An AI text detector recently flagged Abraham Lincoln's 1863 Gettysburg Address as AI-generated content. The 272-word speech, written over 160 years before ChatGPT existed, apparently reads as suspicious to modern detection algorithms.
This is not a new problem, and that is exactly the point. AI detection tools work by analyzing statistical patterns in text - things like word predictability, sentence structure, and vocabulary distribution. The core issue: well-structured, formal writing tends to look "predictable" to these models, because clear prose follows patterns that overlap with how large language models generate text. Lincoln wrote with purpose and precision. So does GPT-4. The detector cannot tell the difference.
The false positive problem has been documented repeatedly. OpenAI shut down its own AI text classifier in July 2023 after it achieved only a 26% true positive rate while flagging 9% of human-written text as AI-generated. Independent studies have shown that non-native English speakers get flagged at significantly higher rates, because their writing sometimes follows more formulaic patterns.
Despite all this evidence, AI detectors remain embedded in university honor code processes and some hiring pipelines. Tools like Turnitin, GPTZero, and others market themselves with confidence scores that suggest precision their underlying technology cannot deliver. A tool that thinks Lincoln used ChatGPT should not be deciding whether a student gets expelled for academic dishonesty.

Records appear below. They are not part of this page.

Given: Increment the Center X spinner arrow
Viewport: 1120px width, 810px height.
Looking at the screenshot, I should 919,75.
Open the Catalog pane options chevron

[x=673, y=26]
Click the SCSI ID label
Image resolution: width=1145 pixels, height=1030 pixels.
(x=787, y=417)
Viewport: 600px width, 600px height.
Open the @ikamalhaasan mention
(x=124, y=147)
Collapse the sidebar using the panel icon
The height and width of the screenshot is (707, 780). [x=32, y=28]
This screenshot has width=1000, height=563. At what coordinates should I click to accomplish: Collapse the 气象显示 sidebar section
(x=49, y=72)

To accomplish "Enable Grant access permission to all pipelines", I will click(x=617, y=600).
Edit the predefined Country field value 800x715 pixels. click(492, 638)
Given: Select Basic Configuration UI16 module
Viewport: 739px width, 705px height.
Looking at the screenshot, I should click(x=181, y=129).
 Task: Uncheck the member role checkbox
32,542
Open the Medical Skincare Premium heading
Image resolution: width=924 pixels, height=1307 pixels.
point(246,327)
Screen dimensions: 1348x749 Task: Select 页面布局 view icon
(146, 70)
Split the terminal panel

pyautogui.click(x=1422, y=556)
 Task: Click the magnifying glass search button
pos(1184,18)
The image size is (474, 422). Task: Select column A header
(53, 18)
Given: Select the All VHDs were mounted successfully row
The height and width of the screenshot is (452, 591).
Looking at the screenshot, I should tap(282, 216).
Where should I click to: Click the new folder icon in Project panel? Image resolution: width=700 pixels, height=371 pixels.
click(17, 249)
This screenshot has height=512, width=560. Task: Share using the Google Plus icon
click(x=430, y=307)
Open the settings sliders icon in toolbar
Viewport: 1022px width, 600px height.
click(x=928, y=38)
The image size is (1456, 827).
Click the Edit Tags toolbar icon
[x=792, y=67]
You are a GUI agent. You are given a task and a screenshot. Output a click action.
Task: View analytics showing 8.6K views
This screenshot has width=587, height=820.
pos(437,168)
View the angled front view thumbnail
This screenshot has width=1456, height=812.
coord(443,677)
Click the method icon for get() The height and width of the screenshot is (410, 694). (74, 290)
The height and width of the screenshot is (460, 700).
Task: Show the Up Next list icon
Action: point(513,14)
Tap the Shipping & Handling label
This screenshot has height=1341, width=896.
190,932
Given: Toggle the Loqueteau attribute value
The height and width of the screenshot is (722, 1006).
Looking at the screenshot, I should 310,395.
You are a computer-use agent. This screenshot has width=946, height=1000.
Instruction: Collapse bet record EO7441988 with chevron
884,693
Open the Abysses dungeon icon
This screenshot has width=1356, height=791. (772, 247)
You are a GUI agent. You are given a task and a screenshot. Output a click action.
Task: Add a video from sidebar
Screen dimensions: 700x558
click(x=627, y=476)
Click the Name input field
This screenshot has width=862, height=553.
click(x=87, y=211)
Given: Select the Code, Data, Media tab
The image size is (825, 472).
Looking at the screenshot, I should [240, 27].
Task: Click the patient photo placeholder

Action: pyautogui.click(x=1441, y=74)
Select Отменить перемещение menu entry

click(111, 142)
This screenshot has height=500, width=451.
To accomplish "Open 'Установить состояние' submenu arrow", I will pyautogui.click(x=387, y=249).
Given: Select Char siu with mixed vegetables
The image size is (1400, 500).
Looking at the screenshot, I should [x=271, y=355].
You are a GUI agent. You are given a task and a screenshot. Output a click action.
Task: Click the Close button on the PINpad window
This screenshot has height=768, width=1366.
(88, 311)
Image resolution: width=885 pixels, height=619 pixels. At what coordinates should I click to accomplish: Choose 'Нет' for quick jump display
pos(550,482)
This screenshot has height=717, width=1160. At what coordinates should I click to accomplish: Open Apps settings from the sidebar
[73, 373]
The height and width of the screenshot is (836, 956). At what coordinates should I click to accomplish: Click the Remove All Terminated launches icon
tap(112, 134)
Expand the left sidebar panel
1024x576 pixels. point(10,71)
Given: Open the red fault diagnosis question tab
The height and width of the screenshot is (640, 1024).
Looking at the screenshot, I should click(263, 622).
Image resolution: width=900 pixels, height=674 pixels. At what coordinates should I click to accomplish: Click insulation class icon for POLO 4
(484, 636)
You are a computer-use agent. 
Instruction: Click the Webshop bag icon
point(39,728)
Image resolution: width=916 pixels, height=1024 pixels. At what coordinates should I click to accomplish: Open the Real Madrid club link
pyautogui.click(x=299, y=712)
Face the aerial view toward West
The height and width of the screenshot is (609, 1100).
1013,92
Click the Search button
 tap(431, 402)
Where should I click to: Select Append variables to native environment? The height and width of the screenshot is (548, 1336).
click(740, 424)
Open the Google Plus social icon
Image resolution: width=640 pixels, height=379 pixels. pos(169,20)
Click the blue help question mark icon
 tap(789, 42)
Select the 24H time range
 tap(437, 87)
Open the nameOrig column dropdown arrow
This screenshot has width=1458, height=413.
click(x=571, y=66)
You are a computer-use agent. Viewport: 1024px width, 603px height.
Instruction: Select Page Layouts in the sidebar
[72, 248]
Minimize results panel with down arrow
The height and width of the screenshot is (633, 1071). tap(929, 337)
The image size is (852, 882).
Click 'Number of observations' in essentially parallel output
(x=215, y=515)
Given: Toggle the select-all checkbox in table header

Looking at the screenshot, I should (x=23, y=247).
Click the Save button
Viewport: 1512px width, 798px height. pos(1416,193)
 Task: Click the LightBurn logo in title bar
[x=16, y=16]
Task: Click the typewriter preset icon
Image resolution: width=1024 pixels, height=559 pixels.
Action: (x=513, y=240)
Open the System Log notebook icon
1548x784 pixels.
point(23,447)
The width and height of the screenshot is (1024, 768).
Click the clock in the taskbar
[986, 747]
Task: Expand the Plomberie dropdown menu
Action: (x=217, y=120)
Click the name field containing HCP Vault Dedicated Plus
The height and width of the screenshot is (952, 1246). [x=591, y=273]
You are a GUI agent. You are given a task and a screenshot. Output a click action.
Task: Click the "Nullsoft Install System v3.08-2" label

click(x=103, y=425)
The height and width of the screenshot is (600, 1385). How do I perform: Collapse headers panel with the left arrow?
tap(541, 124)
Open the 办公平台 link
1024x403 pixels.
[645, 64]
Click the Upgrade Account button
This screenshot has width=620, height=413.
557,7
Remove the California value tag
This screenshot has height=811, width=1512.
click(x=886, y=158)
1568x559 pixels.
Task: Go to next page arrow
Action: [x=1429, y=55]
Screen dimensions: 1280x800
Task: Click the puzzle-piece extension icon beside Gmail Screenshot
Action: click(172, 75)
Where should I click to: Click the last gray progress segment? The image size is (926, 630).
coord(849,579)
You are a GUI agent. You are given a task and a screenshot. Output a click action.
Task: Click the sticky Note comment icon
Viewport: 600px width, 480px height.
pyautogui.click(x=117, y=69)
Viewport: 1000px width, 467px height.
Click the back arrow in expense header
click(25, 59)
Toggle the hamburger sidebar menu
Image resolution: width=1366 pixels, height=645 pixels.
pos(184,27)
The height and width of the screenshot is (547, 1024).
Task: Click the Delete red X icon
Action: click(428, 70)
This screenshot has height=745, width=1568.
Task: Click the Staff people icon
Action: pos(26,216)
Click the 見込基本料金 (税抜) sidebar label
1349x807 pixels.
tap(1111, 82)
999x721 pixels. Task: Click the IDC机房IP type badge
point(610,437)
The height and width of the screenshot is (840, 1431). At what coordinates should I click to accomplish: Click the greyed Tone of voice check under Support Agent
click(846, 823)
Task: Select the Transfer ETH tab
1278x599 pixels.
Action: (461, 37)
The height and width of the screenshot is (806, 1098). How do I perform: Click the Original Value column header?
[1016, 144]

The deeper problem is that there is no reliable statistical fingerprint that separates human writing from AI writing. Watermarking (where AI providers embed hidden signals in generated text) shows more promise, but only works when every AI provider participates, and users can strip watermarks by paraphrasing. Until that changes, treating any detector output as evidence rather than a rough guess is a mistake with real consequences for real people.